Une étude explique pourquoi les chats peuvent manger des cadavres

Derrière leur apparence rassurante se cache des boules de poils prêtent à manger des cadavres humains.[©Anna-Rose GASSOT / AFP]

Derrière leur apparence rassurante se cachent des boules de poils prêtes à manger des cadavres humains. Et des scientifiques américains ont mené une expérience permettant de mieux comprendre ce comportement peu connu de nos compagnons à quatre pattes.

Zones du corps ciblées, état de décomposition... Cette étude menée par un centre médico-légal de l'Université Colorado Mesa (Etats-Unis), spécialisé dans l'étude de la décomposition des corps, a permis de mettre en lumière les différents comportements adoptés par les félins, qu'ils soient domestiques ou sauvages, face à un cadavre.

Dans ce centre de recherches, les cadavres sont laissés à l’extérieur afin d’observer l'évolution de leur putréfaction dans la nature au fil du temps, ce qui peut aider les médecins légistes à mieux déterminer le moment et la cause de la mort d’un défunt. Et les animaux charognards et nocturnes font partie de la nature. C’est pourquoi les scientifiques ont installé des caméras de surveillance aux alentours pour filmer leurs allées et venues.

des zones incisées

C’est ainsi qu’ils se sont aperçus que des félins sauvages grimpaient régulièrement la nuit par-dessus la clôture pour se nourrir de chair humaine. Le premier chat sauvage observé sur les images de vidéosurveillance s’est concentré sur les tissus mous du bras et de la poitrine - principalement la peau et la graisse – du cadavre d'une femme de 79 ans. Sur ces parties se trouvaient des incisions dues à l’autopsie. Le chat est revenu manger le corps presque tous les soirs pendant une trentaine de jours, puis n'est jamais revenu.

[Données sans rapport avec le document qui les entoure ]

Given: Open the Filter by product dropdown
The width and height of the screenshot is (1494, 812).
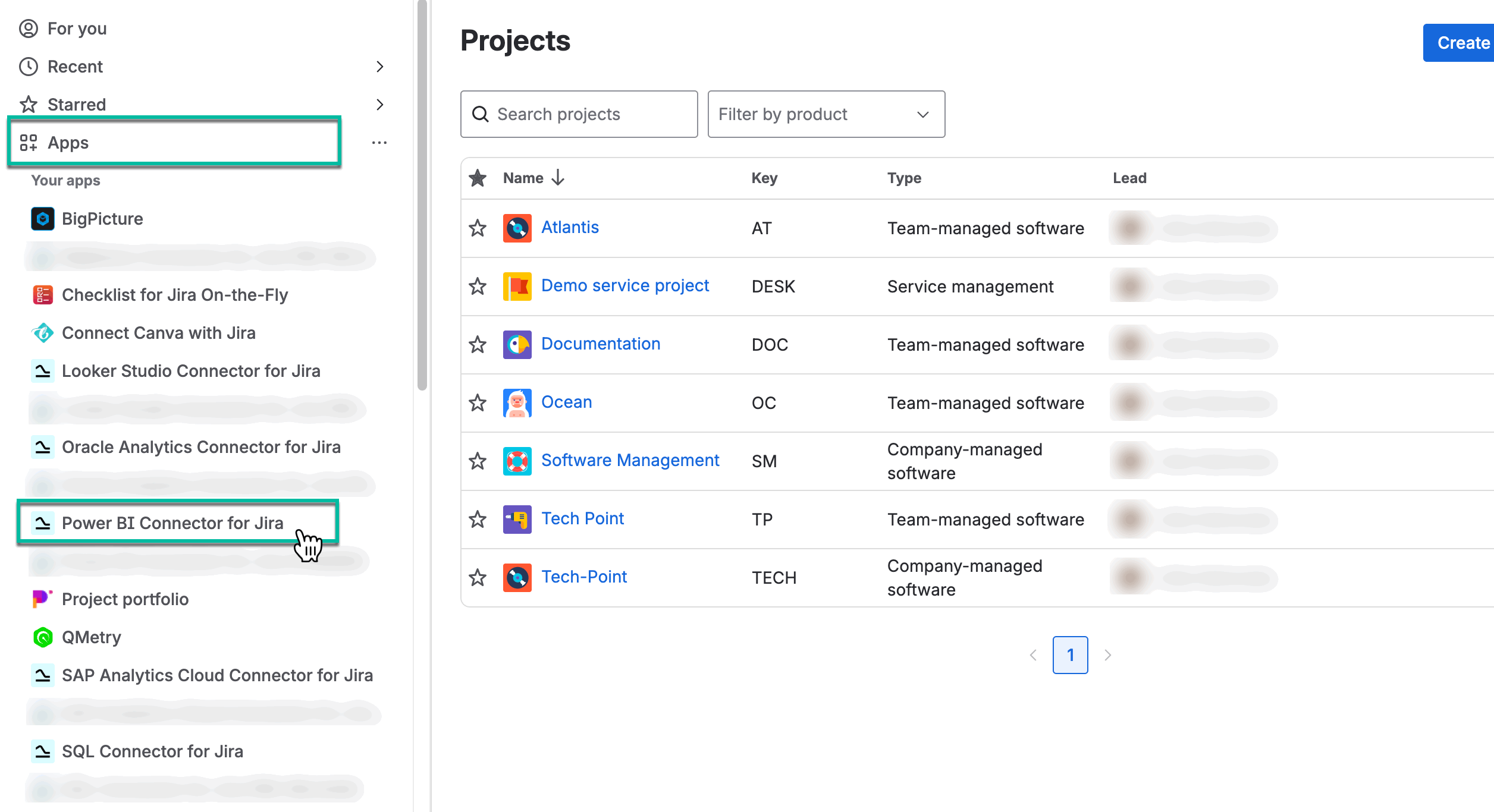Looking at the screenshot, I should (826, 114).
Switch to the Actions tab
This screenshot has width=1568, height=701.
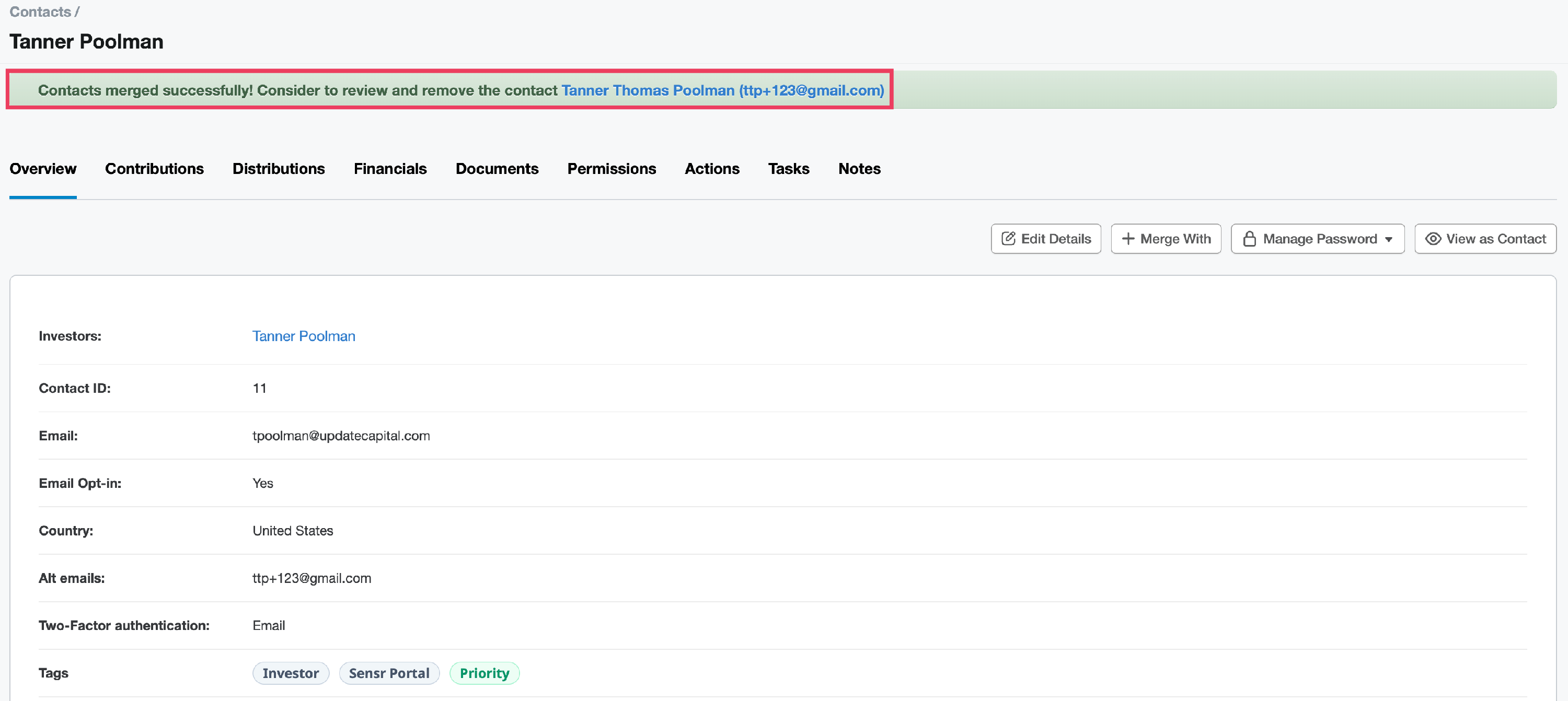[711, 169]
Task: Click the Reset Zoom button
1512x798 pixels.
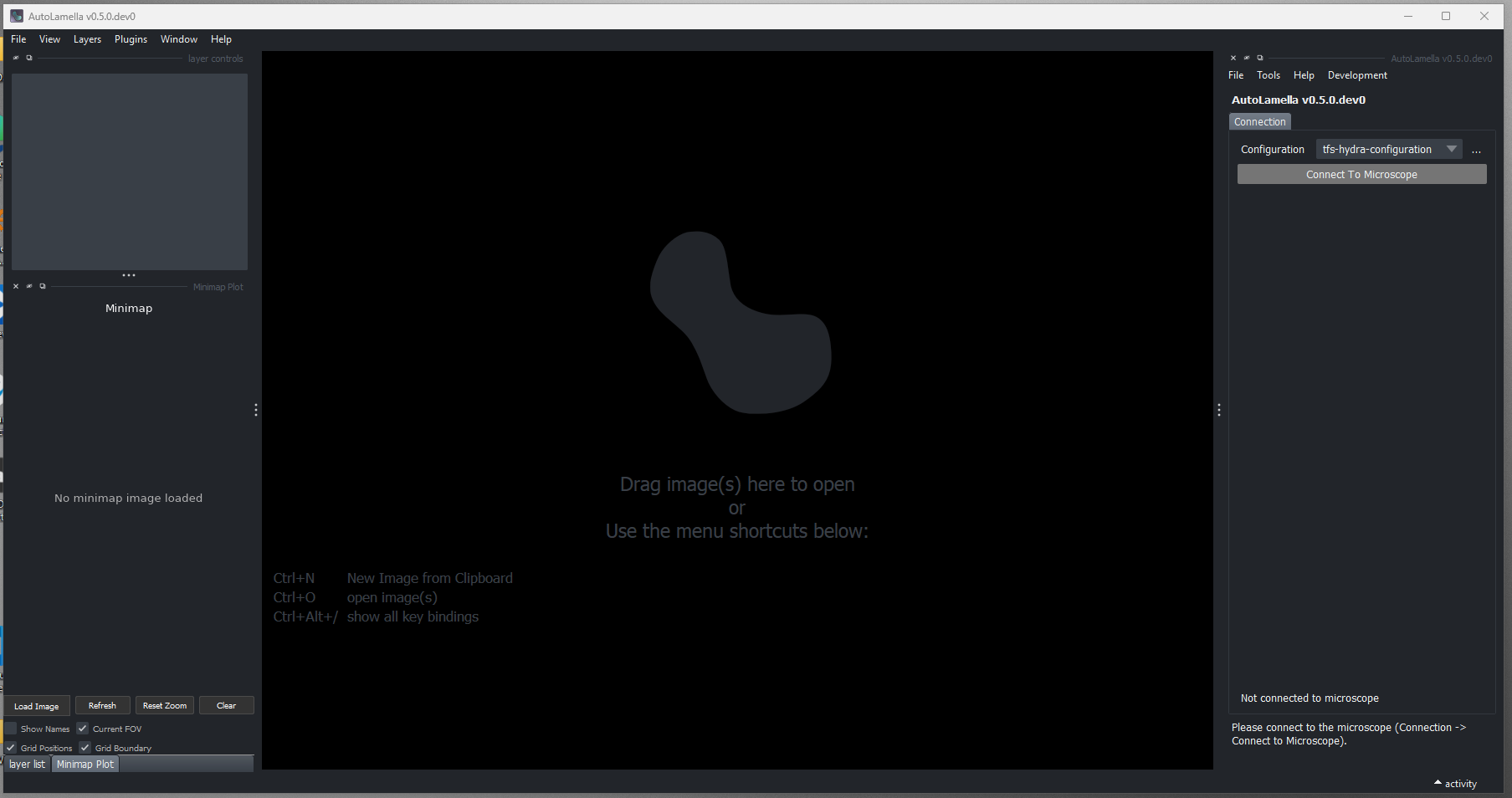Action: coord(164,705)
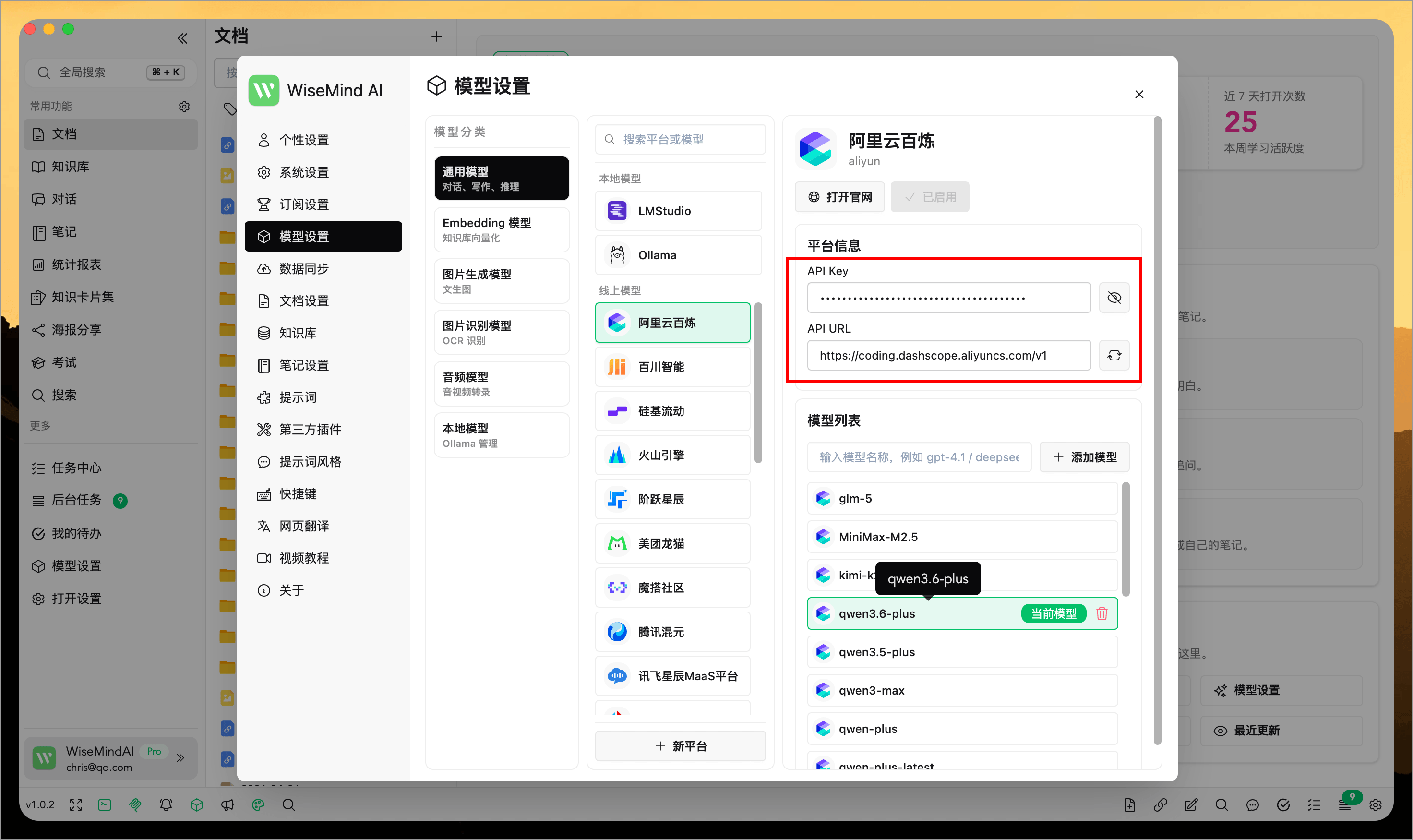
Task: Open 数据同步 settings menu item
Action: click(x=304, y=269)
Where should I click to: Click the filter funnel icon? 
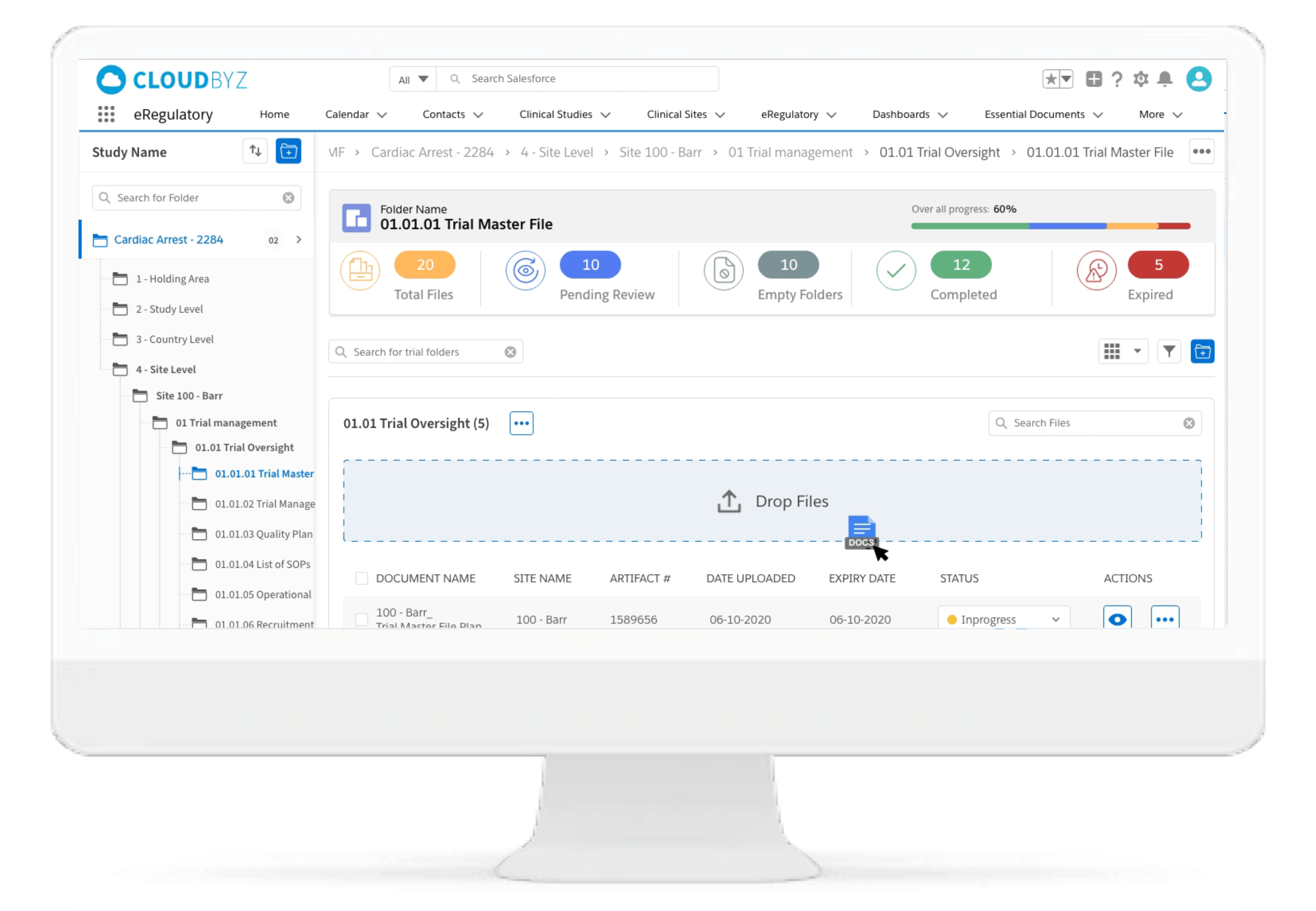click(x=1169, y=351)
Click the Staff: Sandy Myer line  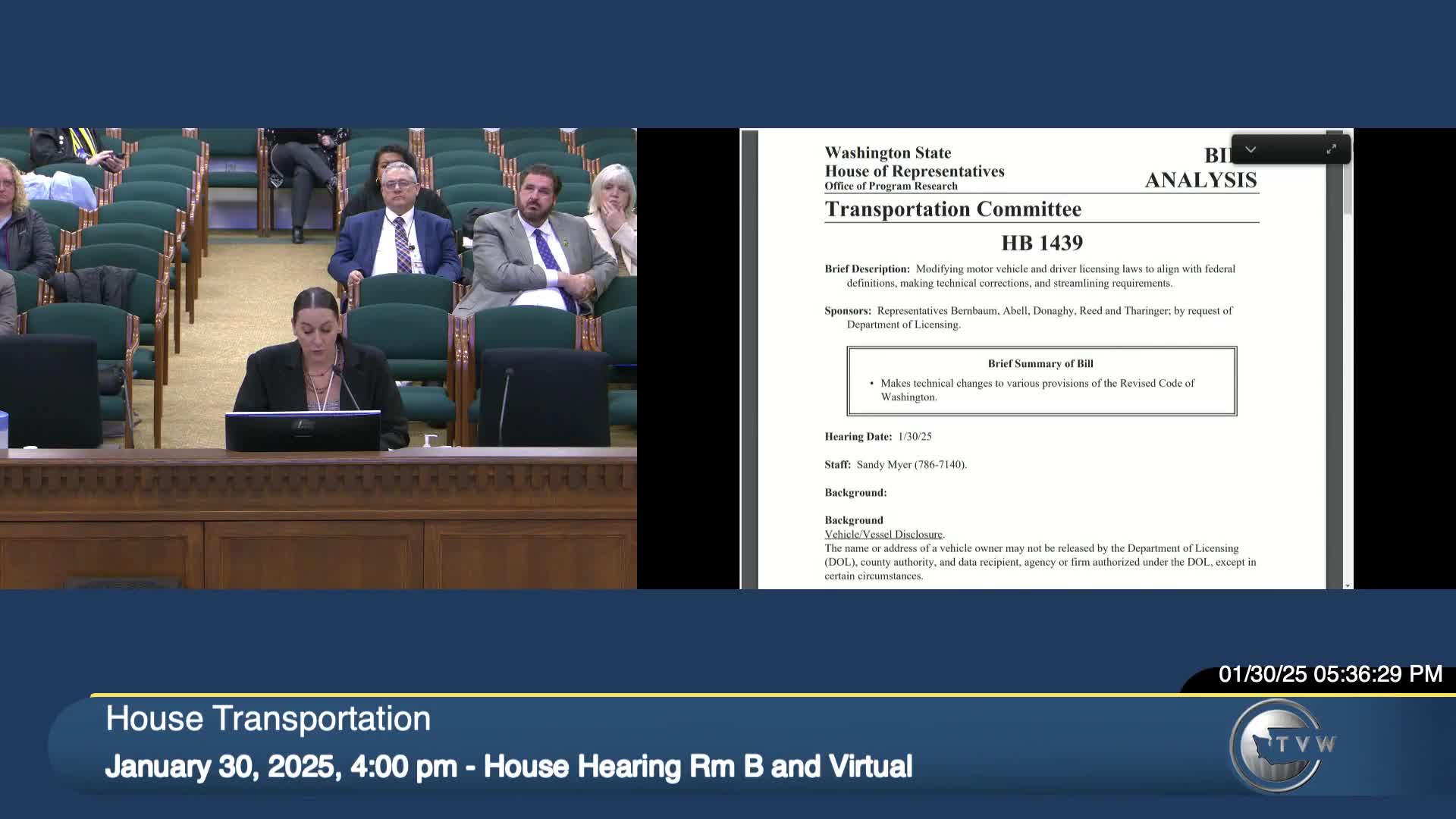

Le deuxième chat étudié quant à lui a ciblé le corps d'un homme de 70 ans. Il a grignoté le long de l'incision sur l'épaule gauche, et a mangé les tissus mous du bras gauche et de l'abdomen. Le chat est revenu dix nuits devant le centre, puis a disparu pendant environ un mois, avant de revenir manger le cadavre deux nuits consécutives. Après quoi il a disparu.

«une décomposition relativement précoce»

«Dans les deux cas rapportés, les chats sauvages ont ciblé des zones où la peau avait été préalablement incisée (lors de l’autopsie, ndlr)», ont écrit les chercheurs. D’autre part, ils ont tous les deux «montré une préférence pour les cadavres dans une décomposition relativement précoce». Les félins ne sont plus revenus lorsque le corps était un état de décomposition trop avancé. «Cela peut s'expliquer par la préférence des félins pour le frais», note l'étude publiée dans le Journal of Forensic Sciences.

Concernant les chats domestiques, les scientifiques expliquent qu'ils sont également tout à fait capables de manger le cadavre de leur maître s’ils se retrouvent enfermés avec lui et sans nourriture. Généralement, ils privilégient des zones exposées ou tendres telles que les lèvres, le nez, ou les mains et les pieds, précisent-ils. Des zones près desquelles les chats sauvages ne se sont pas approchés puisque les corps étaient nus et que d'autres parties du corps étaient plus accessibles.